Nico Schlotterbeck stand gegen den FC Bayern mehrfach kurz davor, eine Rote Karte zu kassieren. In einer Situation wäre er sogar damit einverstanden gewesen.

Im Klassiker gegen den FC Bayern hatte Nico Schlotterbeck den BVB zwischenzeitlich in Führung gebracht – und das, obwohl er bei seinem Führungstreffer möglicherweise schon nicht mehr auf dem Platz hätte stehen können.

Bei einem sehr harten Einstieg gegen Josip Stanisic hatte Schiedsrichter Sven Jablonski lediglich die Gelbe Karte gezückt. Schlotterbeck hatte Stanisic aber mit offener Sohle am Schienbein erwischt – ein Foul, das schon des Öfteren zu einem direkten Platzverweis geführt hatte.

Wie Schlotterbeck selbst am Sky-Mikrofon resümierte, wäre auch für ihn die glattrote Karte in dieser Situation gerechtfertigt gewesen. „Ich denke, da hätte man eine Rote Karte geben können. Ich hatte da Glück.“, erklärte der Dortmunder Innenverteidiger.

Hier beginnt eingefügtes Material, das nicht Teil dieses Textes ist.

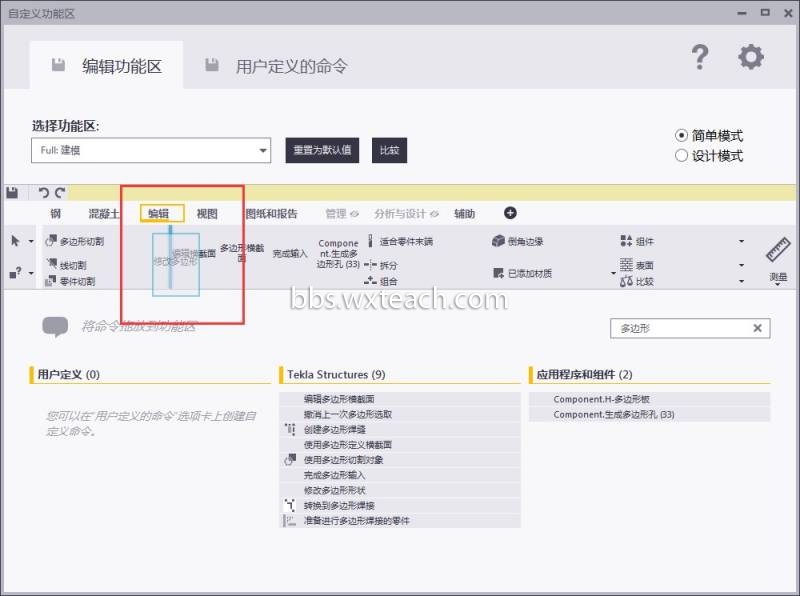Open settings via the gear icon

[751, 57]
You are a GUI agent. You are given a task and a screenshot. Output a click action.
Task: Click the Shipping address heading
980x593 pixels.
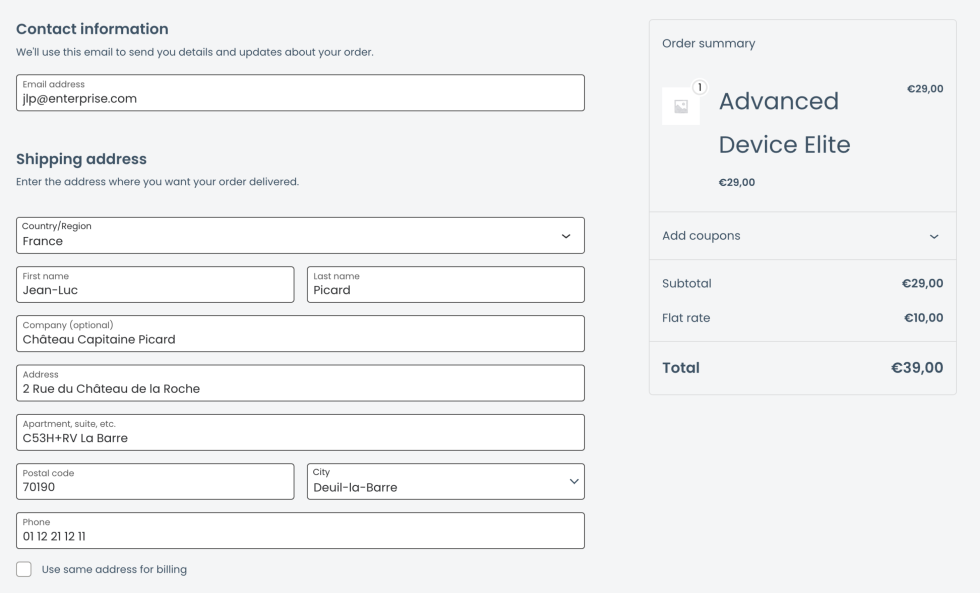pos(81,159)
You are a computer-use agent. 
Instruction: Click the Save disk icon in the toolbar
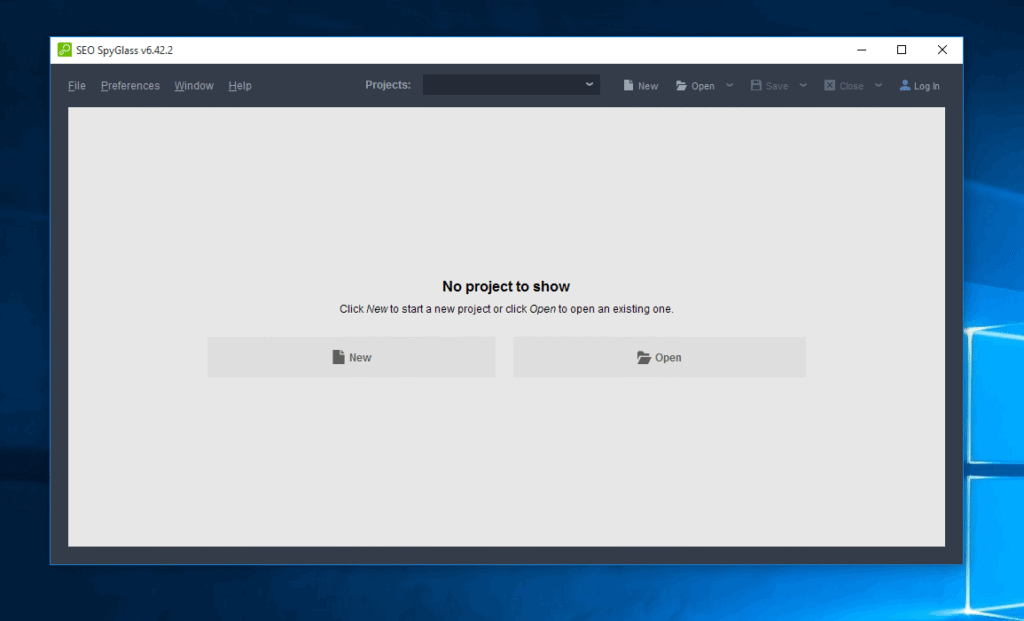pyautogui.click(x=758, y=85)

Schlotterbeck war weiter gefährdet

Nicht nur bei seinem harten Treffer gegen Stanisic hätte Schlotterbeck vom Platz fliegen können. Als er nach seinem Treffer über die Bande stieg und kurz mit dem Dortmunder Publikum jubelte, hätte er regeltechnisch auch Gelb-Rot sehen können. Sieht der Schiedsrichter in einer solchen Situation nämlich ein Sicherheitsrisiko, dürfte er dem entsprechenden Spieler eine Gelbe Karte zeigen. Da Schlotterbeck aber relativ schnell wieder zum Spielfeld zurückkehrte, verzichtete Jablonski auf den Platzverweis.

Serge Gnabry
Foto: Getty Images

Auch bei einem weiteren Foul an Stanisic hätte Schlotterbeck bei einer etwas härteren Regelauslegung das Spielfeld verlassen müssen. Als er den kroatischen Nationalspieler im Strafraum zu Fall brachte und Jablonski auf den Punkt zeigte, hätte sich der 26-Jährige ebenfalls nicht beschweren dürfen, wenn er zum Duschen geschickt worden wäre.

Am Ende kann der FC Bayern aber mit den fragwürdigen Schiedsrichterentscheidungen leben. Das Team von Vincent Kompany stellte erneut den starken Teamgeist unter Beweis und erkämpfte sich einen am Ende verdienten 3:2-Sieg im Signal-Iduna-Park.